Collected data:
=== Begin Enclosure ===

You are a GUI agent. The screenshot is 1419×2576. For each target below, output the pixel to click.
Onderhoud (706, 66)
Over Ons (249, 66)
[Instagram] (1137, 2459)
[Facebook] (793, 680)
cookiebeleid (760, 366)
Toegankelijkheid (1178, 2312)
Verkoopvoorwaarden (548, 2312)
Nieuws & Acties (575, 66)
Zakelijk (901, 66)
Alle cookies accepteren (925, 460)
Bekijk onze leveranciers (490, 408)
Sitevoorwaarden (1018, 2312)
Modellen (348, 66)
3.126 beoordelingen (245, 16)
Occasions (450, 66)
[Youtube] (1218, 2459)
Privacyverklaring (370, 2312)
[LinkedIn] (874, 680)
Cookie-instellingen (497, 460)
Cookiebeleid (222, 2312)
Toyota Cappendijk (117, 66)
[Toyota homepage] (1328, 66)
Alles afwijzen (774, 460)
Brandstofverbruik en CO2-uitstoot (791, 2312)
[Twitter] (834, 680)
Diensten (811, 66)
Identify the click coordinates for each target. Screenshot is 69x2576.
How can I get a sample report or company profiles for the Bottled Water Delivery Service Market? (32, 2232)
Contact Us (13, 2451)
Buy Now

=== End Enclosure ===

What you are asked to do:
Transcribe all the entries, keeping each one exactly as it is.

Problem solution:
You are a GUI agent. The screenshot is 1419×2576. For each target below, output the pixel to click.
Onderhoud (706, 66)
Over Ons (249, 66)
[Instagram] (1137, 2459)
[Facebook] (793, 680)
cookiebeleid (760, 366)
Toegankelijkheid (1178, 2312)
Verkoopvoorwaarden (548, 2312)
Nieuws & Acties (575, 66)
Zakelijk (901, 66)
Alle cookies accepteren (925, 460)
Bekijk onze leveranciers (490, 408)
Sitevoorwaarden (1018, 2312)
Modellen (348, 66)
3.126 beoordelingen (245, 16)
Occasions (450, 66)
[Youtube] (1218, 2459)
Privacyverklaring (370, 2312)
[LinkedIn] (874, 680)
Cookie-instellingen (497, 460)
Cookiebeleid (222, 2312)
Toyota Cappendijk (117, 66)
[Toyota homepage] (1328, 66)
Alles afwijzen (774, 460)
Brandstofverbruik en CO2-uitstoot (791, 2312)
[Twitter] (834, 680)
Diensten (811, 66)
Identify the click coordinates for each target. Screenshot is 69x2576.
How can I get a sample report or company profiles for the Bottled Water Delivery Service Market? (32, 2232)
Contact Us (13, 2451)
Buy Now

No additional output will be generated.